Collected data
════════
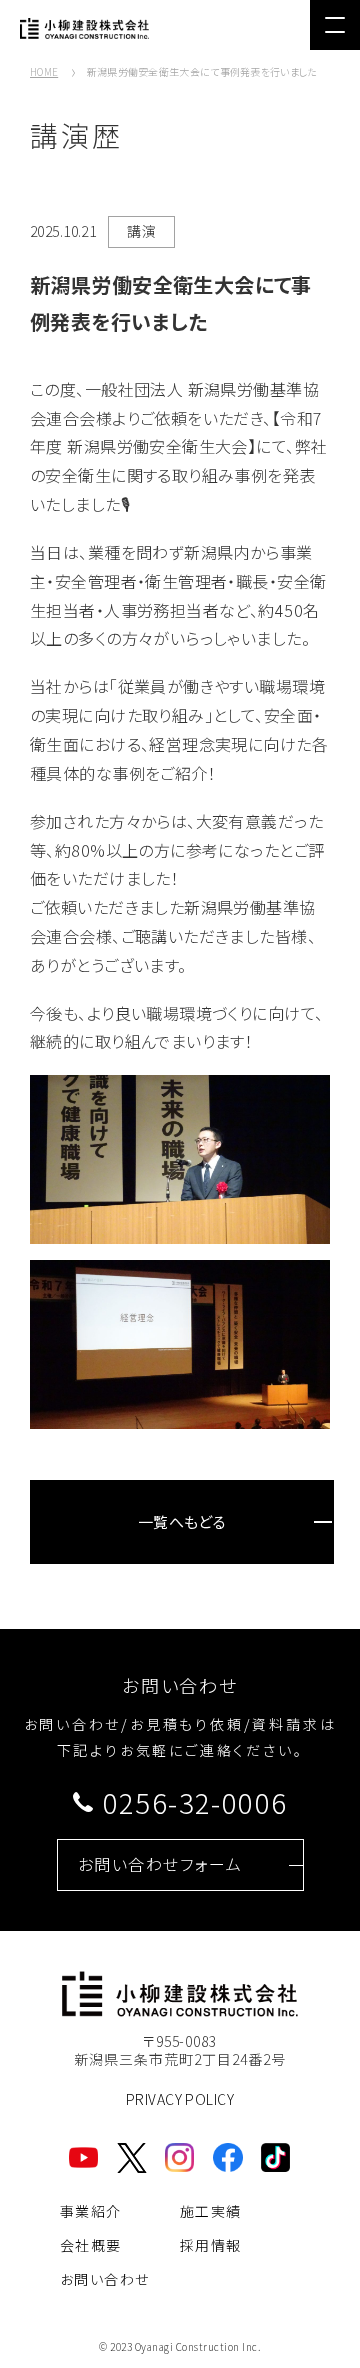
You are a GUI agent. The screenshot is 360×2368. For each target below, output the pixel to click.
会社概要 (91, 2245)
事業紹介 (91, 2211)
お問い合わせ (104, 2279)
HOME (44, 71)
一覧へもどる (182, 1521)
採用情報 (211, 2245)
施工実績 (211, 2211)
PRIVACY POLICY (180, 2099)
════════
■ WHAT THE EXERCISE ASKS ■
What are the lines from the one with "事業紹介 (91, 2211)" through the last line of the records above? Quote them exactly and add nothing.

■ RESPONSE TO THE EXERCISE ■
事業紹介 (91, 2211)
お問い合わせ (104, 2279)
HOME (44, 71)
一覧へもどる (182, 1521)
採用情報 (211, 2245)
施工実績 (211, 2211)
PRIVACY POLICY (180, 2099)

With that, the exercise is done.